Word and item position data
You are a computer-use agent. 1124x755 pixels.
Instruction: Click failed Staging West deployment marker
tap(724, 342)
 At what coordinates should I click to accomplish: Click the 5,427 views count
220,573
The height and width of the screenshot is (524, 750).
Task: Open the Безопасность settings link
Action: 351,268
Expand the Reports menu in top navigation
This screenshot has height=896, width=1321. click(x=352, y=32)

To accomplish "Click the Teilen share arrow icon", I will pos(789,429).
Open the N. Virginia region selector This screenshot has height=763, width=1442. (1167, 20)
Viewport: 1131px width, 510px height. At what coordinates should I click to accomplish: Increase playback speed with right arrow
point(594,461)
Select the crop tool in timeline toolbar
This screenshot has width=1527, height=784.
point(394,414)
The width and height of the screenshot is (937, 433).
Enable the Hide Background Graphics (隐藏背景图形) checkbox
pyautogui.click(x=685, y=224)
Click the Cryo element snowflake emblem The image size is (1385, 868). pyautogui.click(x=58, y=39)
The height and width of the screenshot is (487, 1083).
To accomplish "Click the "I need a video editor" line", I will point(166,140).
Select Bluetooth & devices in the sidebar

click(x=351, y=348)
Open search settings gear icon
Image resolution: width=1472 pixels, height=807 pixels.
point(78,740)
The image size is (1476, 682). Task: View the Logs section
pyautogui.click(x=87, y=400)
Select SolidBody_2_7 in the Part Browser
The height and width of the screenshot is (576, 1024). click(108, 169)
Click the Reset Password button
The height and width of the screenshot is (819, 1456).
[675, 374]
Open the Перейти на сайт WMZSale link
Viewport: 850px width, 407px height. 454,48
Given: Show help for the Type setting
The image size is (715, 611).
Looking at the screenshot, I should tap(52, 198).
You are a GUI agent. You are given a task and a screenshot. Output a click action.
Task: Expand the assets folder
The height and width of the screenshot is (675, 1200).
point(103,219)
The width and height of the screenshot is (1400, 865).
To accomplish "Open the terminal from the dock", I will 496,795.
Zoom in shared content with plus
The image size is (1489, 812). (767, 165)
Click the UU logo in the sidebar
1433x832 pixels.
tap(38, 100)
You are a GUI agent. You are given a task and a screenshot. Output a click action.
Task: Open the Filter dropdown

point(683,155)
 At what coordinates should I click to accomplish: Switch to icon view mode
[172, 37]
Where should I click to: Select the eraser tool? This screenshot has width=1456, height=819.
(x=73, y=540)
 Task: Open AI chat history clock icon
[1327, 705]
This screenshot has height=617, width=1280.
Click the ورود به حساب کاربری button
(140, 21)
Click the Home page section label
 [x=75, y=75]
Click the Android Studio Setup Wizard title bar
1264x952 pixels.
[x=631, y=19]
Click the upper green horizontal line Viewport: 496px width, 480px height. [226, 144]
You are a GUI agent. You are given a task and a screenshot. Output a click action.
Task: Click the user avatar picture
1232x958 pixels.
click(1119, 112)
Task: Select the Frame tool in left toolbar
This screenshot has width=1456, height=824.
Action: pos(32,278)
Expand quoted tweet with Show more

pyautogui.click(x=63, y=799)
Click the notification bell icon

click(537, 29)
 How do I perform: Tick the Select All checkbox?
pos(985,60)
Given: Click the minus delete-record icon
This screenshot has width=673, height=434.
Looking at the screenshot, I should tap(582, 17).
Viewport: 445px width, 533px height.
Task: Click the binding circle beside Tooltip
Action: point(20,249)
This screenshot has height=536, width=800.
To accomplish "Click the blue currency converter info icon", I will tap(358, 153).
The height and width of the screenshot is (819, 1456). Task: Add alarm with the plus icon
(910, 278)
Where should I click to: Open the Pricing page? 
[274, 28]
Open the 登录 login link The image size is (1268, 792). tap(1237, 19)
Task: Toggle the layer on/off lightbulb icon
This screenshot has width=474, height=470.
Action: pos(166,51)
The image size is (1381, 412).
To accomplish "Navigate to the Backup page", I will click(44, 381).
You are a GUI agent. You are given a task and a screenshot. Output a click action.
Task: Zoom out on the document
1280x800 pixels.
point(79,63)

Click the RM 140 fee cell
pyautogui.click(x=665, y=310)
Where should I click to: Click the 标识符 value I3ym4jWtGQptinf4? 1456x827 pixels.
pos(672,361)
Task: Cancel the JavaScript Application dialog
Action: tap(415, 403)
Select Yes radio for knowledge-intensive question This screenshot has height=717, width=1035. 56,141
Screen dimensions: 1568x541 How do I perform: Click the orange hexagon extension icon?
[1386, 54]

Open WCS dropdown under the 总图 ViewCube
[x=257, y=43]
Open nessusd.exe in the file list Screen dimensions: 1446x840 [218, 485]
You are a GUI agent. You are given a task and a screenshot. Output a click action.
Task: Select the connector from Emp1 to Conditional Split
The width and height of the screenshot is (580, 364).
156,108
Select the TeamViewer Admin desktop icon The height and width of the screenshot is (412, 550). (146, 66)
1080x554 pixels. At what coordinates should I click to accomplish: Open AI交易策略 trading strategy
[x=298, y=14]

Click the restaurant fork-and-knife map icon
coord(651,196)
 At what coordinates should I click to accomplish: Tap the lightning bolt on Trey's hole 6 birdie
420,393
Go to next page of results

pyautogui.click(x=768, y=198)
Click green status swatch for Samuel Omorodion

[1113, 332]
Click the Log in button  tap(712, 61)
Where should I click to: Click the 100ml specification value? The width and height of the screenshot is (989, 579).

#### THE PROBLEM:
Which rows contain the string "perform"? Collect every such row in full, treating uppercase and lowercase as different.

#### TASK RESULT:
 How do I perform: Tick the Select All checkbox?
Screen dimensions: 1568x541 How do I perform: Click the orange hexagon extension icon?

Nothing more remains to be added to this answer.